Ce peptide dérive d'une protéine de 87 acides aminés, PB1-F2. Cette protéine est créée lorsque les ribosomes, les machines cellulaires qui traduisent les gènes en protéines, commencent à lire le gène PB1 du virus grippal en un endroit alternatif. « On pourrait dire que, se cachant au sein du gène PB1, réside un autre gène qui code cette protéine », explique le Dr Yewdell. « Cette traduction alternée a peut-être débuté comme une erreur, mais la protéine qu'elle a produite était utile, aussi le gène fut maintenu et amélioré au cours de l'évolution. »
Cette nouvelle protéine présente plusieurs traits inhabituels : elle est absente dans les souches du virus grippal de certains animaux (cochon) ; son expression varie dans chaque cellule infectée ; elle est située dans les mitochondries.
L'apoptose des cellules immunitaires
Les chercheurs montrent qu'elle n'est pas essentielle pour la réplication virale in vitro. Mais leurs expériences démontrent que la protéine PB1-F2 induit l'apoptose des cellules, et en particulier des cellules immunes. En effet, l'exposition de cellules à une version synthétique de PB1-F2 induit la mort cellulaire. Des virus grippaux porteurs de mutations interférant avec l'expression de PB1-F2 induisent une apoptose moins importante des cellules monocytaires humaines que des virus porteurs de PB1-F2 intact. Les chercheurs proposent par conséquent que la protéine PB1-F2 « a pour fonction de tuer les cellules immunes de l'hôte qui répondent à l'infection grippale ».
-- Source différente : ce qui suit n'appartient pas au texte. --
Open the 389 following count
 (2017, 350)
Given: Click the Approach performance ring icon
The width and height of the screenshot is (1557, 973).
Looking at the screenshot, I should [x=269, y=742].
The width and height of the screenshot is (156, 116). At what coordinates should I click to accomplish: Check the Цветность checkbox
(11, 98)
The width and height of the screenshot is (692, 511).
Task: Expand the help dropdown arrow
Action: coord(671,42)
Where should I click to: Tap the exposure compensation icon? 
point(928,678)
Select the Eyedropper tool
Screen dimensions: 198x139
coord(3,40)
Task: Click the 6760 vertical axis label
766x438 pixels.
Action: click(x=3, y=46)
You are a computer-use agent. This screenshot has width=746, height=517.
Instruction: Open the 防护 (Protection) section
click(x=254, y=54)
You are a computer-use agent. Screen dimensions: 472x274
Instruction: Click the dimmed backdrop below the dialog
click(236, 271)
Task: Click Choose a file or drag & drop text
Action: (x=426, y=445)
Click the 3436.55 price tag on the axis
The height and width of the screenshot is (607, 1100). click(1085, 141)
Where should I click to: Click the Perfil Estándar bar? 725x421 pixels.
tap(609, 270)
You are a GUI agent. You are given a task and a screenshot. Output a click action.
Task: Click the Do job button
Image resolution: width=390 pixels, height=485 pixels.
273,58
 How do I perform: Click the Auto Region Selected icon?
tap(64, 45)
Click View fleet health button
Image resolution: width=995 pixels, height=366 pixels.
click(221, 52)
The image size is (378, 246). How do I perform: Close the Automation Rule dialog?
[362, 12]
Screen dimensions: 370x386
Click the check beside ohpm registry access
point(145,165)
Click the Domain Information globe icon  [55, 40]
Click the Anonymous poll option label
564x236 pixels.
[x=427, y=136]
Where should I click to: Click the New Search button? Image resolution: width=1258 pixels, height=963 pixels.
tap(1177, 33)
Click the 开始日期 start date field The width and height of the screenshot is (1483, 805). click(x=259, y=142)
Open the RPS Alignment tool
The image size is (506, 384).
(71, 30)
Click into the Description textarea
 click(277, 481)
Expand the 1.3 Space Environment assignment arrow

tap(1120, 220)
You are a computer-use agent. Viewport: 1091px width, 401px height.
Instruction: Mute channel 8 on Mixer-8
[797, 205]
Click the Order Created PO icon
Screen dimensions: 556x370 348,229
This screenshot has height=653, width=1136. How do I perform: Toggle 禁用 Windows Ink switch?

L'équipe projette maintenant de mieux étudier la fonction de cette protéine. Les chercheurs voudraient aussi savoir si cette protéine pourrait avoir contribué à la virulence élevée des virus à l'origine des pandémies de la grippe asiatique de 1957, de la grippe de Hong Kong de 1968, et surtout de la grippe espagnole de 1918 qui a décimé 20 millions de personnes dans le monde entier.
« A l'instar de nombreuses découvertes scientifiques, celle-ci s'est faite de façon fortuite, et cela confirme l'importance de soutenir la recherche fondamentale sur les maladies infectieuses », commente le Dr Anthony Fauci, directeur du NIAID (NIH). « Lorsque vous avez de bons chercheurs qui explorent des questions intéressantes, ils ne peuvent que trouver des informations cruciales. »
« Nature Medicine », décembre 2001, p. 1306.